21.9.22

O velório do planeta não nos entretém

 


«A não ser que viva numa bolha climatizada, já ninguém precisa que lhe expliquem que o dantesco futuro que nos anunciavam chegou. Se a memória mediática não fosse a de um peixe, políticos e comentadores que andaram a negar a ciência teriam a sua credibilidade enterrada. Assim não será, porque desde que a irresponsabilidade seja viral, o seu negócio está garantido.

Como se previa, os maiores poluidores per capita, que vivem no conforto provisório que os protege, serão os últimos a sentir as consequências da ausência de vontade política para enfrentar o maior combate da história da humanidade. Primeiro serão os pobres dos países pobres, depois os pobres dos países ricos e só no fim, tarde demais, os ricos, que não têm país.

António Guterres propôs, ontem, que os países mais ricos taxem mais os lucros extraordinários e “imorais” das empresas energéticas (e da banca) e que os utilizem para “apoiarem as pessoas mais vulneráveis nestes tempos difíceis”, incluindo os países mais pobres. Lembrou que os lucros combinados das maiores empresas de energia a nível global aproximaram-se dos cem mil milhões de dólares no primeiro trimestre deste ano.

As décadas que tem a proposta da Taxa Tobin, sobre os fluxos financeiros, parecem ser séculos. Quem nos dera que os governos fossem sequer capazes de cobrar impostos a estas empresas para os canalizar para os seus próprios pobres. António Costa lá veio dizer que acha muito bem os impostos sobre lucros inesperados. Até vai votar a favor da proposta da Comissão Europeia. Mas seremos dos últimos a aplicá-la, porque a nossa prioridade é cortar em salários da Função Pública, pensões futuras e IRC a todas as empresas, sem qualquer critério.

O mesmo António Guterres bem tentou que o mundo, olhando para ele, olhasse para a tragédia imensa que se abateu sobre o Paquistão. Mais de 1500 mortos, mais de um milhão de casas danificadas ou destruídas, mais de 33 milhões de paquistaneses afetados, centenas de milhões de animais mortos. Só na província do Baluchistão estimam-se prejuízos que se aproximam dos mil milhões de dólares. Uma parte da província de Sindh ficou transformada num lago com cem quilómetros de largura, isolada do resto do território.

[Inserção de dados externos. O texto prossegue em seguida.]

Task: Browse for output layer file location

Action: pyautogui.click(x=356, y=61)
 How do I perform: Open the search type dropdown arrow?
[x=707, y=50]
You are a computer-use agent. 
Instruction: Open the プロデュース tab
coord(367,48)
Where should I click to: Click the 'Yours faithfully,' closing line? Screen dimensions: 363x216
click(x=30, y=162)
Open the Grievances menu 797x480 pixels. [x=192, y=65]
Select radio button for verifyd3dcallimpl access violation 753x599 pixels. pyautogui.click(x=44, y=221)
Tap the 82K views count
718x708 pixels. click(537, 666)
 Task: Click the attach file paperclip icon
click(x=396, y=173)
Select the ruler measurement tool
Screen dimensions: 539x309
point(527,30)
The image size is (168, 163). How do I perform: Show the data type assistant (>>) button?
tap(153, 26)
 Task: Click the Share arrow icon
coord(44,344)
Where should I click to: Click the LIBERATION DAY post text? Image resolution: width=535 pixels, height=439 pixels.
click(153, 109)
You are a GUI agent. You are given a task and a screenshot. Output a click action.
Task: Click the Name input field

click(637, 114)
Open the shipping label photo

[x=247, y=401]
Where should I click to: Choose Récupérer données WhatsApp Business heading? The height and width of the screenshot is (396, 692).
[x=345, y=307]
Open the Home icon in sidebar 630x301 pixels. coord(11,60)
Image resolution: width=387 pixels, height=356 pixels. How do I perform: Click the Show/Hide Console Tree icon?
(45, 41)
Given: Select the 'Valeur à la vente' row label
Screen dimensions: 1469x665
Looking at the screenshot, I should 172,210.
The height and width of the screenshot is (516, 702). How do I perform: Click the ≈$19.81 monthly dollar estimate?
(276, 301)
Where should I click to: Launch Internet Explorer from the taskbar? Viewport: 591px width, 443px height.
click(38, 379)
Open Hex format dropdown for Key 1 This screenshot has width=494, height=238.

Na visita ao Paquistão, Guterres explicou que a área inundada era três vezes maior que a de Portugal. E acrescentou: “Tenho visto muitos desastres humanitários em todo o mundo, mas nunca vi uma carnificina climática a esta escala. Simplesmente não tenho palavras para descrever o que vi hoje.” Isto começou há quase um mês, e num terço desse mês as televisões dedicaram-se a uma única morte que, ainda por cima, não tem qualquer consequência prática ou política. Entretanto, as águas começaram a regredir. Vai durar entre dois a seis meses e deixará as regiões inundadas infestadas de malária, dengue, diarreia e problemas de pele. A visita de Guterres foi um dia depois da morte de Isabel II. Teve azar. O mundo não quis saber.

Um jornalista que respeito partilhou, imagino que como mero registo pessoal, imagens suas na Ucrânia e em Londres, durante as cerimónias fúnebres da Rainha Isabel II. A legenda era: “Estas duas imagens têm apenas cinco meses de diferença. Um ano absolutamente louco."

A morte de uma senhora de 96 anos não se enquadra propriamente num ano louco. E a guerra, infelizmente, também não. Não passou um ano sem uma. E bem mortíferas, por sinal. Temos é andado distraídos. Tanto que, enquanto um território três vezes o português sentia, debaixo de água, os efeitos das alterações climáticas, o mundo ficou de olhos postos numa fila de um velório. Sim, o mundo está louco. Mas não foi este ano. E pagaremos bem cara a loucura.»